= Rodolphe Prager =

Trotskyist politician

Rodolphe "Rudi" Prager (March 31, 1918 in Berlin - 2002) was a French militant Trotskyist politician and publicist.

== Early years ==
Born in Berlin, he emigrated with his parents to Paris in 1929, joined the French Socialist Youth in 1932 and the Gauche Bolshevik- Leniniste (Bolshevik-Leninist Left) in 1935.

== Career ==
When the Trotskyist Youth, the Jeunesses socialistes révolutionaires, was set up in 1936, he was a member of its Central Committee. From 1937 he joined the Parti Communiste Internationaliste (International Communist Party) of Pierre Frank and Raymond Molinier, was elected onto its Central Committee, and was a founder and leader of the Jeunesses Communistes Internationalistes. When the Molinier tendency sent its delegation abroad at the outbreak of war, when it was made illegal, Comrade Prager represented the youth on this committee, and along with Georges Vereeken and Molinier and Frank edited its Correspondance Internationaliste.

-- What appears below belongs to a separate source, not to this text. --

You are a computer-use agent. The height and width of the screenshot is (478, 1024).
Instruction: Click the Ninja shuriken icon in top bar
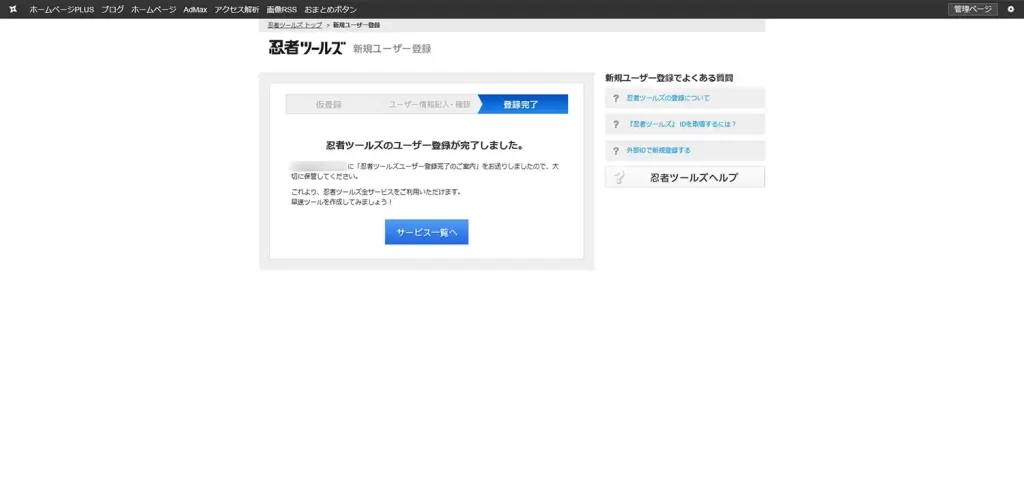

From December 1939 to May 1940 Comrade Prager was imprisoned but in July 1940 he returned to Paris illegally and helped to reconstruct the Trotskyist organisation that later assumed the name of the Comité Communiste Internationaliste (International Communist Committee). As one of its leaders, he conducted the negotiations that led to the unification of his group with the POI of Marcel Hic and the European Secretariat of Michel Pablo, on which he sat as a representative from September 1943 onwards. On the Political Bureau of the Internationalist Communist Party (PCI), he had special responsibility for its anti-colonial work, and had charge of the same aspect of the work of the International Secretariat from 1946 onwards.

During the fifties and sixties he was elected onto the Political Bureau of the PCI and served on the Control Commission of the United Secretariat of the Fourth International from 1964 to 1969. The third and fourth volumes of his documentary survey of the International Secretariat of the Fourth International covering the period up to 1952 are shortly to appear.